I have a sister, and just about all my Hospice patients, who is seriously life threateningly ill because her lous of an ex husband did just this kind of behavior.

And I can pretty much guarantee you that men who say it is only because their wives do not accomdate their sexual desires are lying because some idiots actually find that and acceptable excuse.

If women cheated on husbands because their bedroom performance did not consistently meet their desires there would notbe one faithful wife in the world. lol

TBRich's photo
Wed 11/28/12 04:51 PM


I know a lot of guys who see whores because their wives don't do oral/anal or whatever


A really good reason to practice safe sex with in marriage as sad a fact as it is.

I have a sister, and just about all my Hospice patients, who is seriously life threateningly ill because her lous of an ex husband did just this kind of behavior.

And I can pretty much guarantee you that men who say it is only because their wives do not accomdate their sexual desires are lying because some idiots actually find that and acceptable excuse.

If women cheated on husbands because their bedroom performance did not consistently meet their desires there would notbe one faithful wife in the world. lol


My experience tells me that everyone is the same and it all comes down to the fingerprints

SpicyExcel's photo
Wed 11/28/12 05:47 PM
Both genders have cheated on their spouses before in history. No one here without knowing you and your potential ex husband can provide a definitive answer as to why this happened. Kaleijoscope gave some good advice along with other statements from people in this discussion.

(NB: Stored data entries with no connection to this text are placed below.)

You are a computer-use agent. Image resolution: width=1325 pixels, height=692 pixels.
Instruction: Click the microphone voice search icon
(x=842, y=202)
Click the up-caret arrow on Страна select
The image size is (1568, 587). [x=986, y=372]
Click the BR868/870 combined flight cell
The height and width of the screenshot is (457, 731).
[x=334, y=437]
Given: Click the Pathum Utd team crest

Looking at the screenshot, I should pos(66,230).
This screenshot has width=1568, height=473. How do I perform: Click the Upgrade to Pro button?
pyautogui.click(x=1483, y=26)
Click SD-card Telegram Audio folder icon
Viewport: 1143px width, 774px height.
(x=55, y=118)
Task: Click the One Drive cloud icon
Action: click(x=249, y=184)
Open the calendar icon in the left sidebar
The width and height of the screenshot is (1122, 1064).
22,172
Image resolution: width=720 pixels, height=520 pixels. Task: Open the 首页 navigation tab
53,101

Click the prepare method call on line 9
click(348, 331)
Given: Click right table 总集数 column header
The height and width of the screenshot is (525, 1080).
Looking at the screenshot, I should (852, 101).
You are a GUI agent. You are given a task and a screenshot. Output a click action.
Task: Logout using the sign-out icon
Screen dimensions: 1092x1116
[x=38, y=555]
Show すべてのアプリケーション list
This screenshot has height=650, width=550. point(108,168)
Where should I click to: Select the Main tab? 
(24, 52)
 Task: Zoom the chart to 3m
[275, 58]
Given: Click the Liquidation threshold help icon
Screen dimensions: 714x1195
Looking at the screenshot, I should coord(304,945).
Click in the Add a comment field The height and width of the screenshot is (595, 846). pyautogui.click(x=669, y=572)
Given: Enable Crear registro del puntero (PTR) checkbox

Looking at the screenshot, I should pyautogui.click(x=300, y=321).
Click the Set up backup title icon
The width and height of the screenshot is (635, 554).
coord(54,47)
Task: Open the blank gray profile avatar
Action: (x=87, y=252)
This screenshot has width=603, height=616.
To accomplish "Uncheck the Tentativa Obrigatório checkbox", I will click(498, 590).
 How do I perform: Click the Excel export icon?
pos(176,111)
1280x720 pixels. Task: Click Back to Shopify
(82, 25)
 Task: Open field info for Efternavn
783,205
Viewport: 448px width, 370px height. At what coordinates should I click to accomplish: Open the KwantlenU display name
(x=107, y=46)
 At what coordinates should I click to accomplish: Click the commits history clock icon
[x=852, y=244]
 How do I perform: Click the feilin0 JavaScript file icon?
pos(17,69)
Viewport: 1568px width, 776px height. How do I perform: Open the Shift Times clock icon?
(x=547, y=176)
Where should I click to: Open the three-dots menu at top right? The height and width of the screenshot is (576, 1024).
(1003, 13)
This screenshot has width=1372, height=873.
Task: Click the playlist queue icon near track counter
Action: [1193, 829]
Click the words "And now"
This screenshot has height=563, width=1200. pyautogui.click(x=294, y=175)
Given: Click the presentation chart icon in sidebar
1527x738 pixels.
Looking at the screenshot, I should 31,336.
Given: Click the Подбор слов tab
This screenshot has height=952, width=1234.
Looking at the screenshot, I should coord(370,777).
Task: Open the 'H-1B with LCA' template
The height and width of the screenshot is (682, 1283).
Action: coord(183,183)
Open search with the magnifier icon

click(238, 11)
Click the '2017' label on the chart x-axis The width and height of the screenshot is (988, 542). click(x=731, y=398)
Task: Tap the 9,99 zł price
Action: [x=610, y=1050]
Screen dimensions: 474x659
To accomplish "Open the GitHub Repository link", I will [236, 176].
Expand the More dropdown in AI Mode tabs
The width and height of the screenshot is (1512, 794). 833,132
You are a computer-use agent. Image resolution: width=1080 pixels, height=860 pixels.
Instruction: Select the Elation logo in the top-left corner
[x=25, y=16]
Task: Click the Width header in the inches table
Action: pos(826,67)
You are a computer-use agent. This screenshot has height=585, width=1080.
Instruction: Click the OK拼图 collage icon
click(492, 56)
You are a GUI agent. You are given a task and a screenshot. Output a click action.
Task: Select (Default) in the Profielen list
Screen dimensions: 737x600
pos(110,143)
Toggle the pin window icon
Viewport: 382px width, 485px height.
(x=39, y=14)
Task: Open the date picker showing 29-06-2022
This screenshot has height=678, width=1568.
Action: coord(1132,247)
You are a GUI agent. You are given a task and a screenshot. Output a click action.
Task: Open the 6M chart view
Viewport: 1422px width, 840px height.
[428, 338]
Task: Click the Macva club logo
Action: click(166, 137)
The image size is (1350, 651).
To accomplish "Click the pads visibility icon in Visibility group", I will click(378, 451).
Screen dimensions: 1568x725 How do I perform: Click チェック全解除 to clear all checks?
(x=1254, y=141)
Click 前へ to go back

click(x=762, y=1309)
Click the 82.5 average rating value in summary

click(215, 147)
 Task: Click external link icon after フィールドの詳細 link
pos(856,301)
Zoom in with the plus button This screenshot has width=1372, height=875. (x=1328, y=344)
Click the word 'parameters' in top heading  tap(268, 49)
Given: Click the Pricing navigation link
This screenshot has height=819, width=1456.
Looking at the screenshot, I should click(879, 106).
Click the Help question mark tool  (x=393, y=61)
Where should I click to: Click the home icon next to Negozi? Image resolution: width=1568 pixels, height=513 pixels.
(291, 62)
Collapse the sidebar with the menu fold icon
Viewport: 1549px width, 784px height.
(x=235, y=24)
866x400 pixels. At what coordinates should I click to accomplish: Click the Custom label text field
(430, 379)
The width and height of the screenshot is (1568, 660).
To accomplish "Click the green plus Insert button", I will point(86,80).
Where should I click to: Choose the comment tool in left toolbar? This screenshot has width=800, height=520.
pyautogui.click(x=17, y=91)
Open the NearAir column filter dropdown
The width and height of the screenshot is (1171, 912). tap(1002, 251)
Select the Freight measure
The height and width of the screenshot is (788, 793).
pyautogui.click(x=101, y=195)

I would not say the individuals' on a street corner, shouldn't accept any responsibilty for this behaviour. Since if the availability of cheap/not so cheap, sex is readily available one would have difficulty in finding it. It would then be someone you both know and easier to determine what kind of problems' exsisted in your relationship.

It may be someone has a high sexual drive and the other can not satisfy that drive. Anyone thinking about cheating on thier spouse should have enought respect for them to leave the relationship first, but again the sex was being paid for.

First thing is to make sure your health is not a risk.

Peccy's photo
Wed 11/28/12 07:00 PM
Did you give him a reason to cheat? Not saying that ANY cheating is good or forgivable, but in his eyes there ma be a very good reason. Or he could just be a typical male and chase anything in a skirt... I've been there...but I know when to stop now too.